Our countdown to Japan has begun! In, just shy of, two months we will be heading off to the land of the rising sun. Since this will be our very first trip ever to Asia, I wanted to familiarize our kids with the country, it’s language and some of it’s customs. The hope is that it will help them get more out of our time in Japan and to teach them a little more about Japanese culture. The first place I turned to was our local library or libraries.
I started off just by checking out an introductory language DVD that the kids could watch at home, or in the car during our unfortunately high number of hours we have to spend each week driving around between schools, the store and extracurricular activities. There was only one DVD at our local library, and it was the 2nd volume of a two disc collection. I wasn’t too concerned that we weren’t starting with volume 1 because the goal was just to expose them to the sounds of the language, to get them used to here something completely different from the English, German and Spanish they already had practice with. The result…wonderful!!! The very first time I put the disc in the car to drive down to my middle son’s pre-school, I was grinning ear to ear listening to my 5 year old and 2 year old actually repeating the words they heard on the DVD! A few minutes in and a cute song with a familiar melody broke out and my 5 year old was bebopping away to the tune. It was a hit. The DVD was called “Japanese for Kids: Learn Japanese, Beginner Level 1. Volume 2” Volume 1 wasn’t available at our branch so I had place it on hold to be sent over to ours from another branch.
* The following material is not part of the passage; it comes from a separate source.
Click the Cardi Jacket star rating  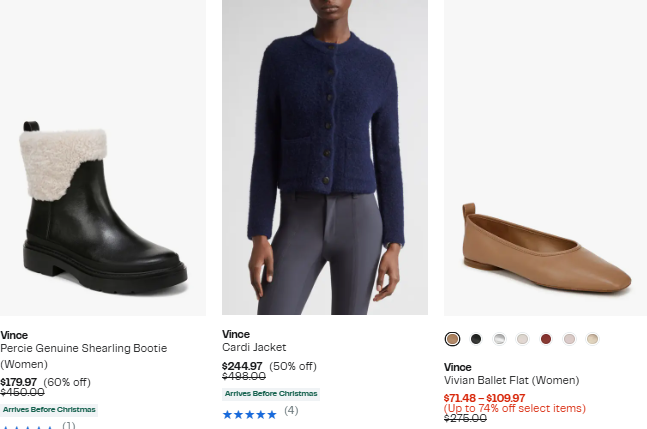click(249, 411)

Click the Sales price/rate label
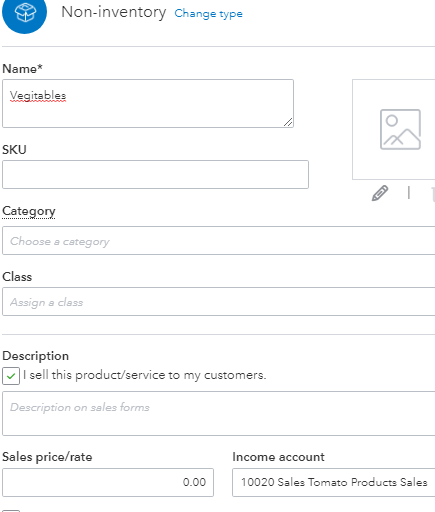point(47,457)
About a week later was my eldest son’s school Spring Break. I had been looking around at story times at the different branches and found that the library in Kirkland, one town over from us, had a Japanese Story Time on Monday mornings at 10:00 a.m. Since we were actually going to be home for this Spring Break, all three of the kids would get a chance to participate. Story time was right when the library opened so we poured in with the rest of the patrons and followed a couple other Japanese moms with their toddlers into the story room. As more and more people arrived, we quickly noticed that everyone else there was Japanese, except my son’s friend who joined with her mom and brother and a Swedish grandmother with her 2 year old grandaughter. There was a big turn out! My first thought was “how can I get to know these ladies and would it be too weird to try to talk to them later about Japan?” I didn’t know who had been born in the U.S. and was just keeping their culture alive for their kids and who might have actually immigrated from Japan. The second thought I had was “Wow, we are now in a room full of people and kids and are clearly the minority. This is exactly how I have been told Japan is going to be for us. I was glad that my kids were getting to be the minority and still have so much fun doing the same activity.. I want them to grow up feeling comfortable in a variety of situations and to learn that being around people who look differently from you doesn’t have to be bad or scary and is actually just as fun as being with people who look just like you do.
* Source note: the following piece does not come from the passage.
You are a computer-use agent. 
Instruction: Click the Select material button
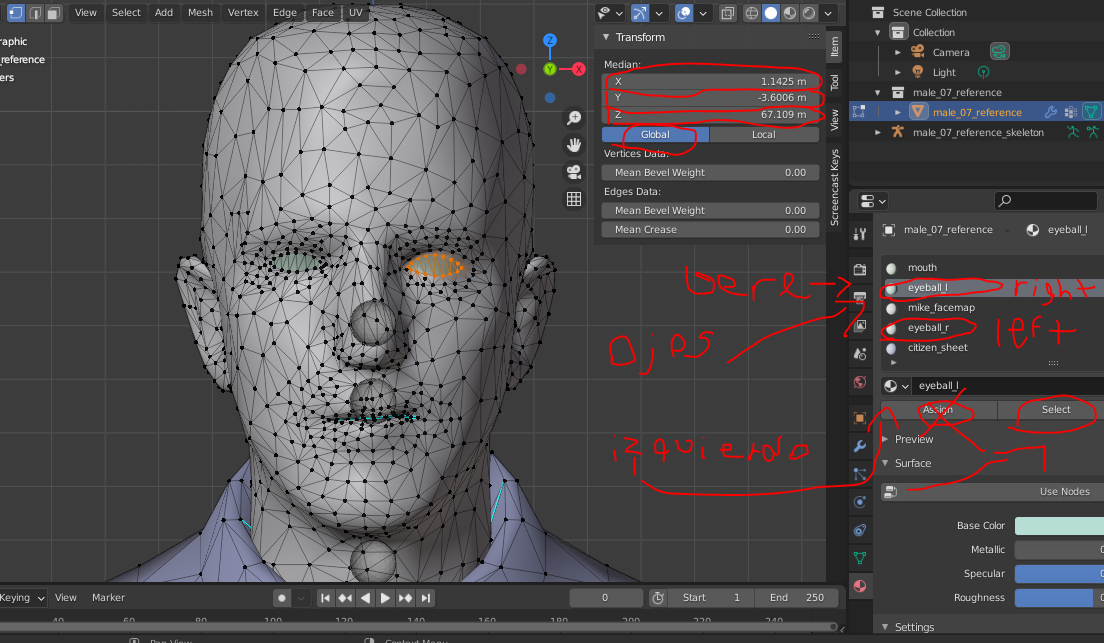(1055, 410)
The story teller was fantastic! She opened with a simple Japanese song that went around the room asking all the children their names and how old they were that was set to a clapping rhythm. It took my older ones a while to catch on but when it was their turn she did both English and Japanese and they said what they needed to say with confidence and even repeated the Japanese after the English once she told them what it was. A highlight was the first story, which was geared at the very young toddlers. A rather cute book all in Japanese with different fold outs. All of the different children went running up to get a closer look at to be able to touch the flaps that the storyteller brought to life. My daughter jumped up after a couple minutes to join in after she realized it was allowed. It was so cute to see her playing along to the story just like the other little Japanese toddlers. There were two more books read after that and then a few interactive partner songs. It was a great morning getting to share this experience with the kids and to see them so comfortable in such an unfamiliar setting!
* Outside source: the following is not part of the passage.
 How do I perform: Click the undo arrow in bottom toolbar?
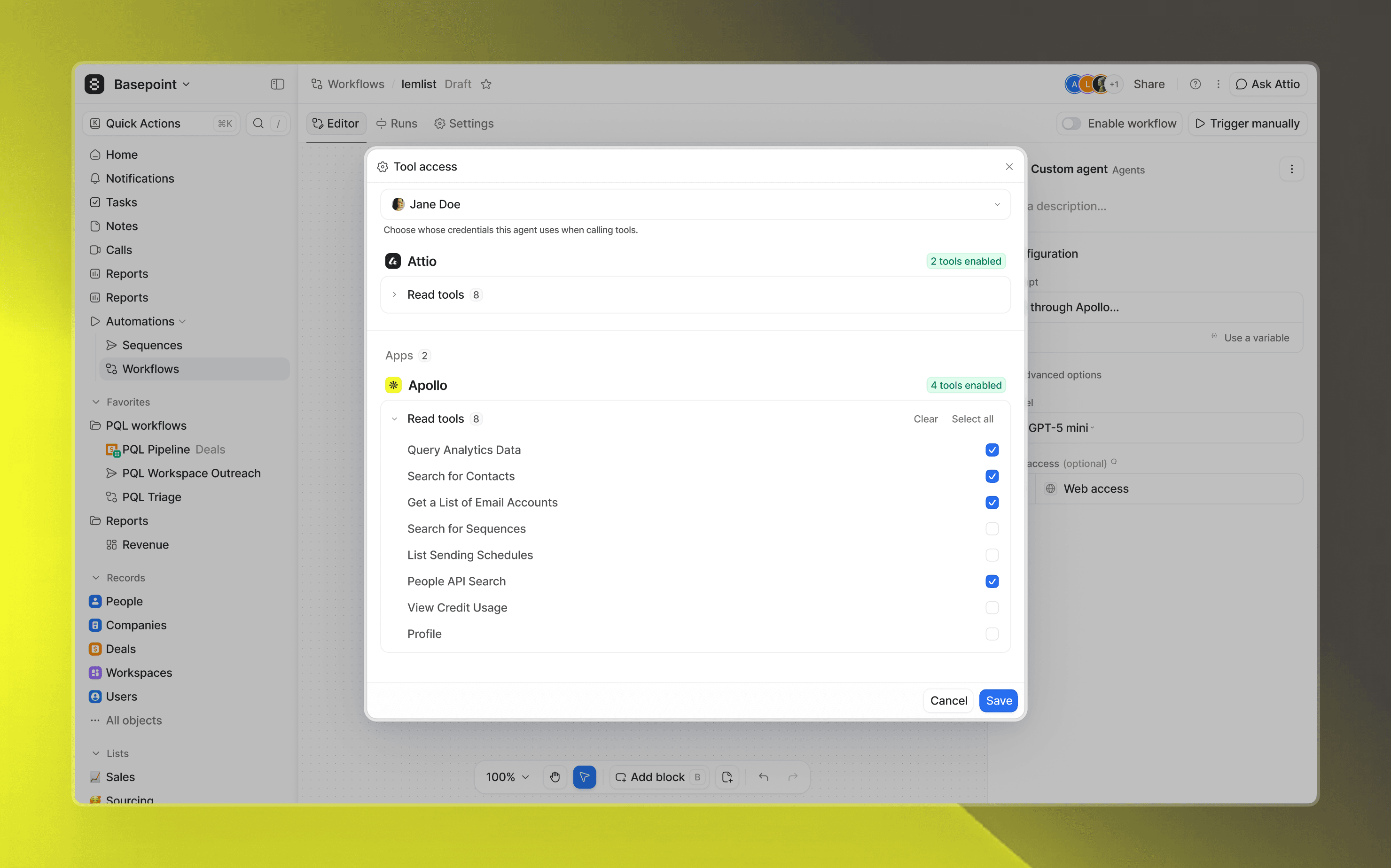[763, 777]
To cap off the trip to the library, we looked through further options at that branch and we excited to have found a “Little Pim Fun With Languages: Japanese For Kids” DVD and checked that out. We also got 3 books: “My First Japanese Phrases” by Jill Kalz, “Japanese Nursery Rhymes, Carp Streamers, Falling Rain and other Traditional Favorites” by Danielle Wright that came with the music CD in Japanese and English, and finally “Teach Me More…Japanese: A Musical Journey Through the Year” by Judy Mahoney with accompanying CD, unfortunately it only had one of the 2 booklets (the 2nd one again but not the first!) and the layout was not as learning friendly as the other ones. The nursery rhymes book with a cd was awesome! And I really liked the “My First Japanese Phrases” book compared to other my first word type books.
The library proved to be a great way to get your kids interested in another culture and language in the familiarity of their own home and comfortable settings like the children’s section of the library. Plus it’s a great way to be able to try out different resources before you commit to buying some. I can’t wait to see how their activities at home will affect our trip in June!